Aug 8, 2021 | General Information

Mauna Loa, the world’s largest mountain and volcano, is about 600,000-1,000,000 years old. Although not erupting as frequently as its younger neighbor Kilauea, it is also one of the most active volcanoes in the world. Eruptions are usually huge and produce large rivers of lava that have repeatedly threatened the town of Hilo.

During the past 3,000 years, Mauna Loa has erupted with lava flows, on average, every 6 years. Since 1843, Mauna Loa has erupted 33 times, averaging one eruption every 5 years. A few months ago the alert level for Mauna Loa was raised to yellow. This doesn’t mean that an eruption is imminent of even expected to occur in the near future. Perhaps the volcano is just preparing itself for its next eruption, which will come, sooner or later. Who knows?

With some evidence, the magna supply of Mauna Loa and it near neighbor, Kilauea, only 22 miles apart, may be the same. Perhaps they even compete for the same deep-seated supply of magna. What is not a matter of speculation, however, is that scientists sampling air for 60 years at the Mauna Loa Observatory have confirmed unprecedented levels of carbon dioxide (CO2) — and incontrovertible evidence of climate change. Perhaps it’s merely a stretch of our imagination but Mauna Loa’s yellow alert may be trying to get our attention and tell us something really important.

Hawaii was just about to become a state when Charles Keeling laid the foundations for modern climate change research. Since then atop the volcano scientists have sampled the air at Mauna Loa Observatory and monitored carbon dioxide levels. Keeling’s discovery was the link between the global increase in fossil fuel emissions and CO2 levels. The chart showing these two trends became known as the Keeling Curve. Earlier in 2019 a new CO2 level record was set on Mauna Loa. CO2 levels reached 415 parts per million, the highest point in human history and 30 percent more than recordings in the 1960s.
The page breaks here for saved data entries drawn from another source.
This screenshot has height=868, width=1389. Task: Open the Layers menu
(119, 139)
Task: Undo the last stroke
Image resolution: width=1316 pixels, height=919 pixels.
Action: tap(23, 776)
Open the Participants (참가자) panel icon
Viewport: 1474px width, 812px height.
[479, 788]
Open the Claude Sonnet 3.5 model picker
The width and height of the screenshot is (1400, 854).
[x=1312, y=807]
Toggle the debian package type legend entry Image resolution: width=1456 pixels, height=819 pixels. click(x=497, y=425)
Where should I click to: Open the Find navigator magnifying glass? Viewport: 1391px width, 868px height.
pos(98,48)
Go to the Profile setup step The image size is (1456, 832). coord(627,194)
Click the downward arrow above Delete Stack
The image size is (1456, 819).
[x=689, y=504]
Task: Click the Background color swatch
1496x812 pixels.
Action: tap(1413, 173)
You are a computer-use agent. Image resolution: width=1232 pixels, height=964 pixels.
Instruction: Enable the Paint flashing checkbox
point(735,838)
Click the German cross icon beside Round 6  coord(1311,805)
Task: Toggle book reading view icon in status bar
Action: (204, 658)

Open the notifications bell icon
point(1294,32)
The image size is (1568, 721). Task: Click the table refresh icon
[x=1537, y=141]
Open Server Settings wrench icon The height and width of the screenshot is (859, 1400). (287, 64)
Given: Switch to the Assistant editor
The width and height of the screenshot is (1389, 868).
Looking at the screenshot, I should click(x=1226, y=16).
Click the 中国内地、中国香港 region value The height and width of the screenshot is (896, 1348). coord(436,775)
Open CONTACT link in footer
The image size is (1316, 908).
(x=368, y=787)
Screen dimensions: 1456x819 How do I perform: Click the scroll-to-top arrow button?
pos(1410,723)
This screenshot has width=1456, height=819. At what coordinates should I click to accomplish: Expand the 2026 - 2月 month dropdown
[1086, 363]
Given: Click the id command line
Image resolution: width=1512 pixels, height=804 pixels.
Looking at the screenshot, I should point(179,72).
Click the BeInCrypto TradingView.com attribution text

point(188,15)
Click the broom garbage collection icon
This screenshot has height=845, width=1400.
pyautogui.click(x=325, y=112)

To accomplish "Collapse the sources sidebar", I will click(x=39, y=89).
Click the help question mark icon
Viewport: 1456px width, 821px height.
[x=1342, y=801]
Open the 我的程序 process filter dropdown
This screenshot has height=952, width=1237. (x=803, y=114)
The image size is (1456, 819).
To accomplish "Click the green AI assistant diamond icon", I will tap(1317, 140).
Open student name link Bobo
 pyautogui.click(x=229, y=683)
The Mauna Loa Observatory has become part of a worldwide network run by the National Oceanic and Atmospheric Administration (NOAA). Scientists in this network are also taking daily air samples at stations in American Samoa, at the South Pole and the northernmost point of Alaska. From all of these data collection points, the disturbing story basically is the same: humans are increasing the amount of CO2 in the atmosphere around the globe at a faster rate every year.

When gazing at Moana Loa, think about the urgent message spewing from the top of the volcano: drastically reduce CO2 emissions and keep global warming to well below 3.6 degrees Fahrenheit!